Chemoprevention of Skin Cancer: The Potential Role of Epigenetics and Skin Cancer Stem Cells

Abstract

Melanoma, an aggressive form of skin cancer, is influenced by UVB radiation, leading to inflammation, metastasis, and compromised treatment response. The incidence of melanoma is projected to rise continuously in the coming years. Despite advancements in therapeutic approaches for managing melanoma metastasis, the survival rates for patients with metastatic melanoma remain disappointingly low. Cancer stem cells (CSCs), a specific subset of cells, play a critical role in tumor recurrence and differentiation. CSCs are known to be maintained through epigenetic modifications involving microRNAs and DNA methylation. Plant polyphenols have shown significant potential in cancer prevention and treatment, with miRNAs and DNA methylation acting as novel effectors in their biological activities. Recent research has revealed the ability of a novel bacterium (SV-53) to enhance the polyphenolic content of blueberry juice through biotransformation. Polyphenol-enriched blueberry Preparation (PEBP) and an Oligomeric Mixture of Polyphenols (OMP) have demonstrated chemopreventative properties on breast, skin, and lung cancer stem cells. Based on these findings, our hypothesis suggests that the small bioactive polyphenolic oligomers present in PEBP and OMP can induce epigenetic modifications in global regulators. This epigenetic modulation is expected to trigger a systemic protective response, reducing inflammation-induced carcinogenesis and preventing photodamage caused by UVB radiation. A series of studies were conducted to test the hypothesis. Firstly, we investigated the mechanisms through which PEBP and OMPs inhibit melanoma cancer stem cell proliferation and differentiation. This involved studying the regulation of gene expression of miR-200c and miR-210, as well as their targets in epithelial-mesenchymal transition (EMT)-related pathways, using in vitro and ex vivo experiments (Article 1). Next, we focused on exploring the ability of OMP treatment to suppress melanoma cancer progression through EMT-mediated signaling and epigenome regulation. Specifically, we targeted miRNAs and the DNA methylome in an in vivo study (Article 2). Lastly, we examined the potential of topically applying PEBP and OMP to reduce inflammation in UVB-affected tissues, as these compounds possess the potential to modulate these intricate processes (Article 3).

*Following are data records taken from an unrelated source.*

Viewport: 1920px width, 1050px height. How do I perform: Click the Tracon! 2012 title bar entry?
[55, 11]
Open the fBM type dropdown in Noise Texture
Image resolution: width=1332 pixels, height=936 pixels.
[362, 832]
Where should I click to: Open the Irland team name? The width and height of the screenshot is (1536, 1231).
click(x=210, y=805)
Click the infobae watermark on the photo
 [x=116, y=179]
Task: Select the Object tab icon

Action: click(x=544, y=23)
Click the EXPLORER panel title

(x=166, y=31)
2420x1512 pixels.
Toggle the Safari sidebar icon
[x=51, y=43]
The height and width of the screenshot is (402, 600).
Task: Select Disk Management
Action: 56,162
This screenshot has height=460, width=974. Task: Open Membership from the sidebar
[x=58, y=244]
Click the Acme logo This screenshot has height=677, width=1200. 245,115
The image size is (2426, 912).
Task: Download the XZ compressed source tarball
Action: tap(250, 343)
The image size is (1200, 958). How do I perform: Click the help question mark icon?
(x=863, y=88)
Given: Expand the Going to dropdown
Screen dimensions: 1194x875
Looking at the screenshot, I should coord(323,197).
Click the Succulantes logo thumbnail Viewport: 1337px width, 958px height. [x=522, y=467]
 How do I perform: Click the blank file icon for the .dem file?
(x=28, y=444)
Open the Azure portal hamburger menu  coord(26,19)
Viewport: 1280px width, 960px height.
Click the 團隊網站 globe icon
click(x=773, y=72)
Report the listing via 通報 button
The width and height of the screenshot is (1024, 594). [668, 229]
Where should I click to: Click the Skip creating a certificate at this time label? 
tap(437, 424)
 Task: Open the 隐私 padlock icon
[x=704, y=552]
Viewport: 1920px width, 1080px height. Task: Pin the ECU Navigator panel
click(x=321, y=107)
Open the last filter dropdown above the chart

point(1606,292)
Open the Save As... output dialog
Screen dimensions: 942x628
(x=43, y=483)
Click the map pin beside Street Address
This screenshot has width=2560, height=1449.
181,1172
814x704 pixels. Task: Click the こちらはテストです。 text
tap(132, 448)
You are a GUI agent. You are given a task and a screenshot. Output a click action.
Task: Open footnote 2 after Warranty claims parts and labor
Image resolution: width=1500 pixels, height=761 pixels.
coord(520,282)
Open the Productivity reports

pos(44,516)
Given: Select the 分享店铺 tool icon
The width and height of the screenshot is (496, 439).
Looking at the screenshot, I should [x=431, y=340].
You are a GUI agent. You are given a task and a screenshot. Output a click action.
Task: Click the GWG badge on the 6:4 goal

The insights gained from understanding the impact of PEBP and OMP on epigenetic changes can pave the way for novel therapeutic approaches in managing melanoma and targeted strategies to mitigate photodamage caused by UVB radiation. Furthermore, this study will contribute novel evidence-based insights for supportive care and establish a foundation for the preclinical evaluation of polyphenol-enriched preparations to enhance the efficacy of chemotherapy and improve the therapeutic index.